The new health care law established minimum medical loss rations for insurers, basically setting the percentage of premiums an insurer must spend on health care. Starting next year, the law calls for minimum ratios of 80 percent for individual and small group health insurance and 85 percent for large group coverage. If they don't meet those minimums, they may have to pay rebates to their customers.
The large group minimum is expected to be manageable for insurers, but the individual and small group figure could cause problems. Insurers have warned that a rigid limit would force many of them to leave certain markets, and the National Association of Insurance Commissioners are recommending that the Department of Health and Human Services phase in this requirement where necessary.
The goal behind these minimum ratios is to make sure a good portion of premium dollars spent by consumers goes toward care and not just to "enhance profits or pay large salaries," Kansas Insurance Commissioner Sandy Praeger said.
"This is placing on (insurers) some pretty stringent requirements," she said.

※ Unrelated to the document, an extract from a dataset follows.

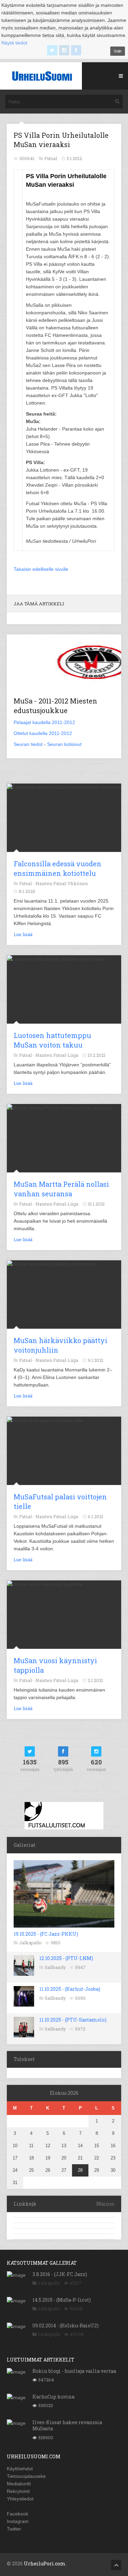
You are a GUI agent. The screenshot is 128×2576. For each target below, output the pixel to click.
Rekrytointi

Insurance commissioners have spent months studying and discussing what should be counted in the medical loss ratio, or MLR, formula. They decided, for instance, that insurers can count things like health care hot lines as an expense toward meeting minimum MLRs, as long as they focus on care quality.
They also decided that agent commissions will be counted in the premium total used in the MLR calculation, despite strong lobbying from agents and brokers worried about whether that will lead to a reduction in commissions.
But the commissioners also will form a working group to discuss this issue some more with HHS.
HHS will use the association's recommendations to iron out the final provision. It said in a statement Thursday it will provide "clear guidance to stakeholders in the coming weeks."
"These recommendations are reasonable, achievable for insurers and will help to ensure insurance premiums are, for the most part, supporting health benefits for consumers," the statement said.
The National Association of Insurance and Financial Advisors said in a separate statement it was disappointed over the commission issue. It said it hoped regulators will recognize "agents need to be compensated for the vital assistance they provide consumers in managing day-to-day health care issues."
The trade association America's Health Insurance Plans predicted in a separate statement the provision will reduce competition and disrupt coverage, among other things.